Dozens of Metro escalator brakes found to have problems

By Ann Scott Tyson
Washington Post Staff Writer
Wednesday, November 10, 2010; 10:45 PM

Urgent inspections of Metro's escalators have uncovered scores of brakes that need to be replaced or have oil-contaminated brake pads - the same problem that a preliminary investigation found caused a L'Enfant Plaza Station escalator accident last month that injured six people, Board Chairman Peter Benjamin said.

"As an important part of the service that we deliver each day, we understand that the performance of the escalators and elevators needs to improve," Metro Interim General Manager Richard Sarles said Wednesday night. "I want to assure our customers that we've started down the long road of improvement."

Metro began inspections of its 588 escalators last week after two faulty brakes were found, including the one involved in the L'Enfant Plaza accident. So far, 405 units have been inspected, with the rest to be done this week, Benjamin said.

The priority was to focus on the most vulnerable units: the 251 that have single drives and single brakes, Benjamin said.

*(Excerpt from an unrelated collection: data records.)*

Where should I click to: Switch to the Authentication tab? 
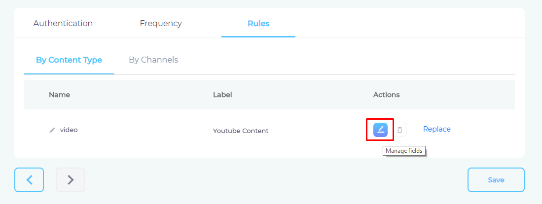tap(63, 24)
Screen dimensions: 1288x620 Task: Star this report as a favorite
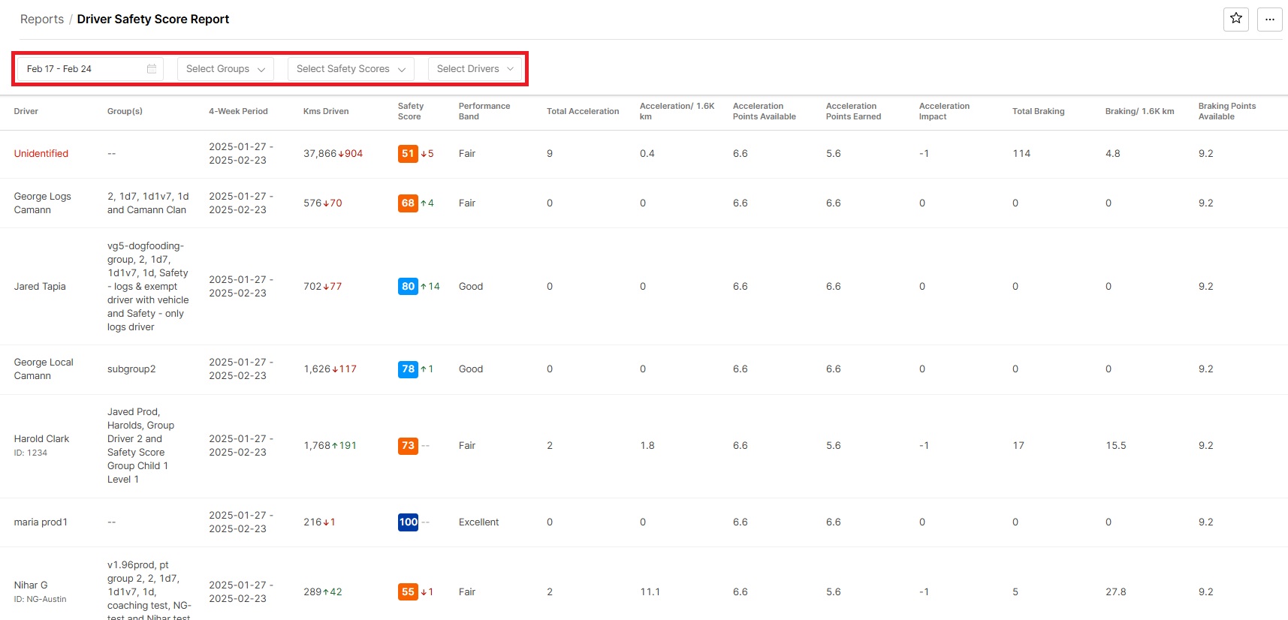1235,19
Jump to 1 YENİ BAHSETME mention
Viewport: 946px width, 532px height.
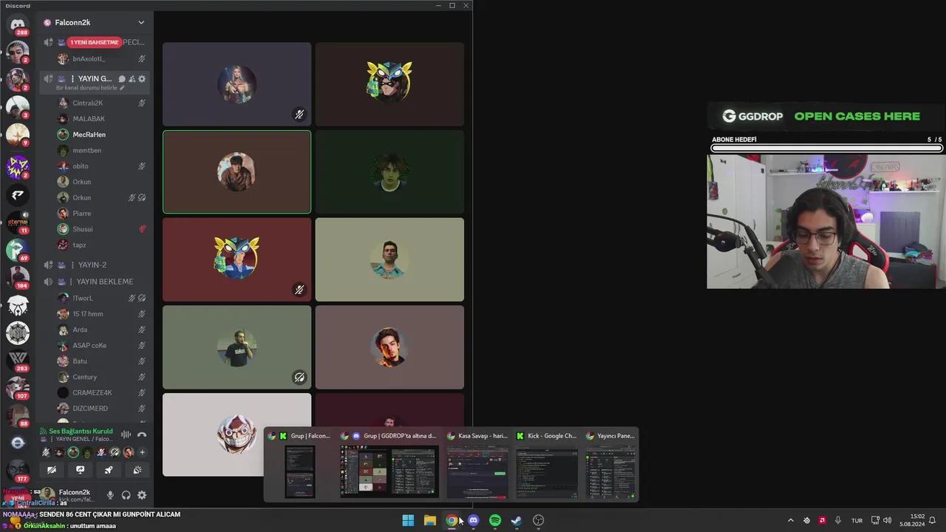(94, 42)
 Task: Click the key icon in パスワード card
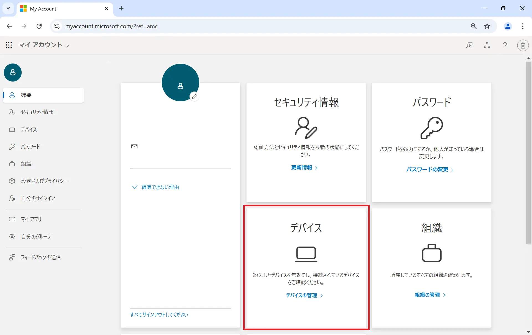[x=431, y=128]
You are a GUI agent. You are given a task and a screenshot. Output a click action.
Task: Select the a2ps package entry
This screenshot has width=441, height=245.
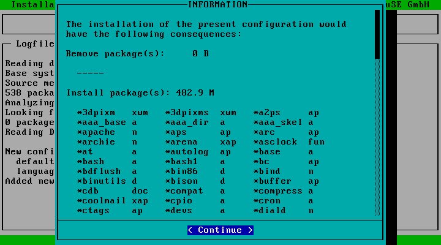(270, 113)
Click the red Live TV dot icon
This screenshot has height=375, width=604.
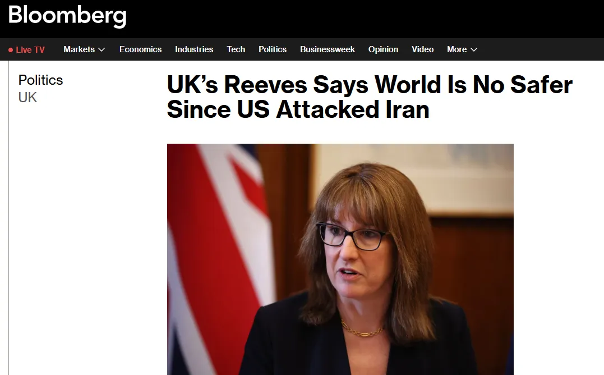click(11, 50)
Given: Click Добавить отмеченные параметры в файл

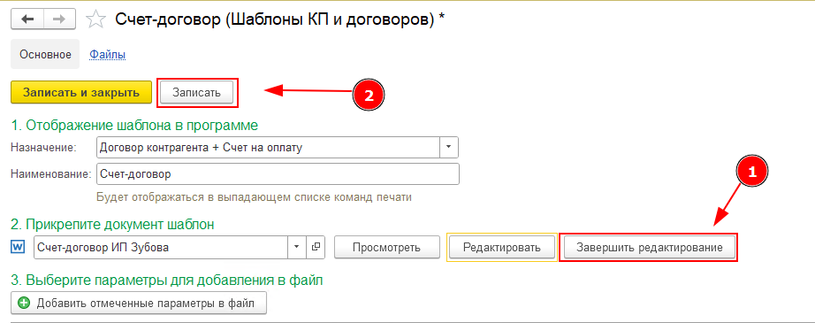Looking at the screenshot, I should coord(139,304).
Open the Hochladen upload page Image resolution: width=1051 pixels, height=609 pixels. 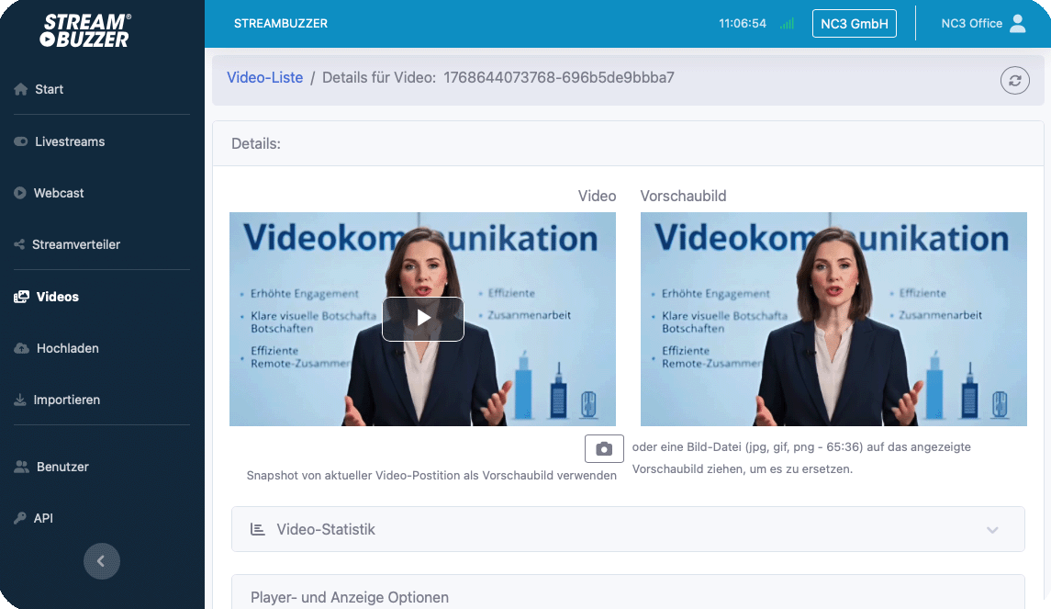click(67, 348)
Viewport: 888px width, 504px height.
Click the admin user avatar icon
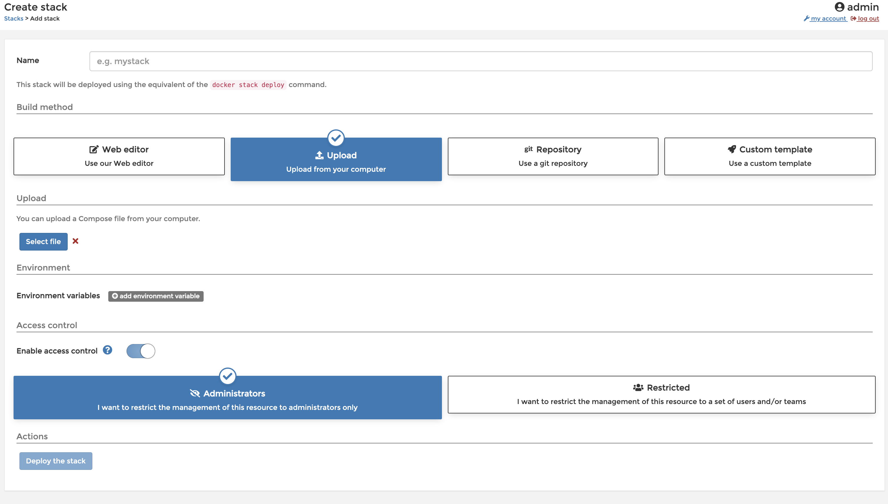click(839, 7)
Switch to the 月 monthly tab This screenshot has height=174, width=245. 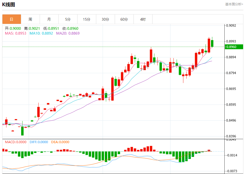(x=49, y=19)
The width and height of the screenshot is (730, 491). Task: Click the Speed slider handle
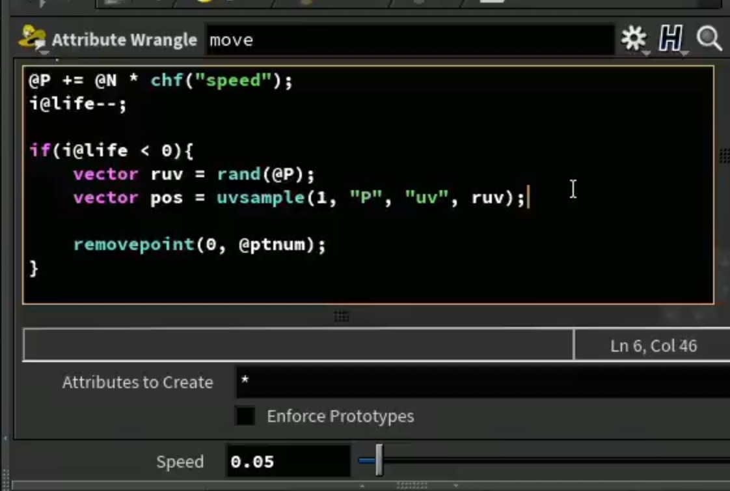point(379,460)
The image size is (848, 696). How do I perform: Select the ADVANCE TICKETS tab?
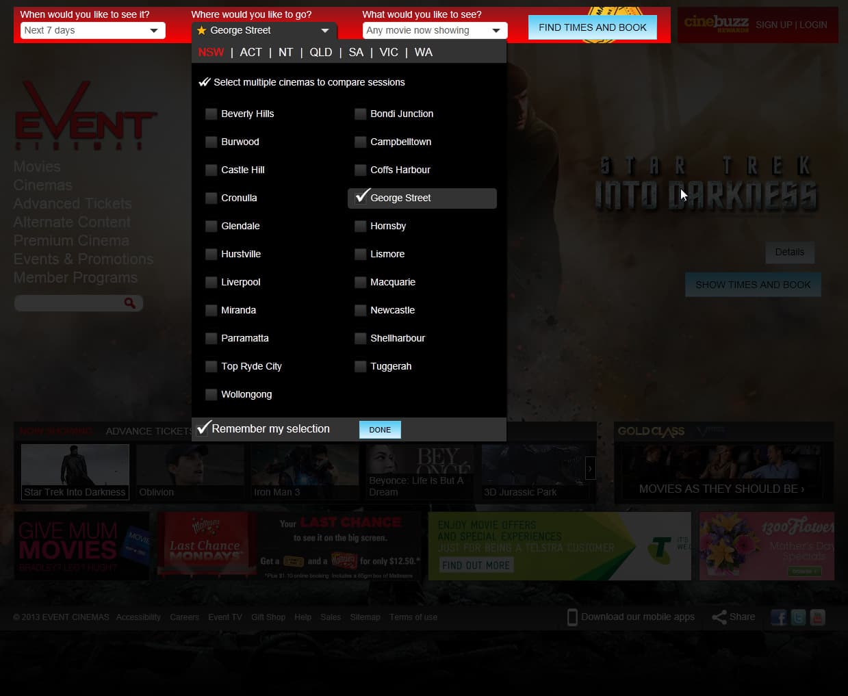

He said that Metro mechanics had found 25 brakes that need to be replaced and that 47 escalator units are out of service for repairs because of damaged or oily brake pads.

"They are fixing them as they go," Benjamin said.

He said the escalator brake problems are not an "imminent danger" but are a "safety issue," because if an escalator is overloaded, the brakes could fail.

"If you don't get an overload, none of this happens, and the risk of an overload in normal working conditions [is] pretty low," he said.

An independent assessment of 30 Metro escalators at Bethesda, Woodley Park, Dupont Circle and Foggy Bottom - stations with frequent problems - had raised questions about the escalator brakes' "ability to stop and hold with full passenger load," according to a draft of a report by Vertical Transportation Excellence, the firm conducting the assessment.

The draft, dated Sept. 30, also says that "several units exhibit clear signs of wear in driving elements" and mentions the possibility of "brake pads worn beyond usable life expectancy and out of adjustment allowing unit to freewheel to stop."

Metro released the 308-page report from VTX on Wednesday night, saying it had received the final report earlier in the day.

"The VTX's findings, combined with Metro's own inspections, affirm that one of the major factors of the state of Metro's escalators and elevators is a result of many years during which there has been a lack of adherence to Metro's own maintenance standards," Metro said in a statement.

"Metro will continue its focused work until all 588 of the system's escalators and 275 elevators meet the agency's maintenance standards," the statement said.

Metro board members criticized Metro staff members this week for failing to pay adequate attention to the warnings in the assessment until after the L'Enfant Plaza accident.

The Metro statement released Wednesday night said Sarles acknowledged that "greater emphasis should have been placed on brakes as a safety matter and elevated to the Board's attention sooner." Sarles said he directed VTX to return in six months to validate that its action plan for Metro and steps to address brakes were being addressed effectively.

Benjamin said Wednesday that Metro employees told him that the mentions of the escalator brake problems were in the maintenance section of the audit, rather than in the safety section.

"With 20/20 hindsight and after this accident occurred, it should have been labeled 'safety sensitive' - everyone now agrees to that," Benjamin said. "That was a mistake. Everybody has learned from that."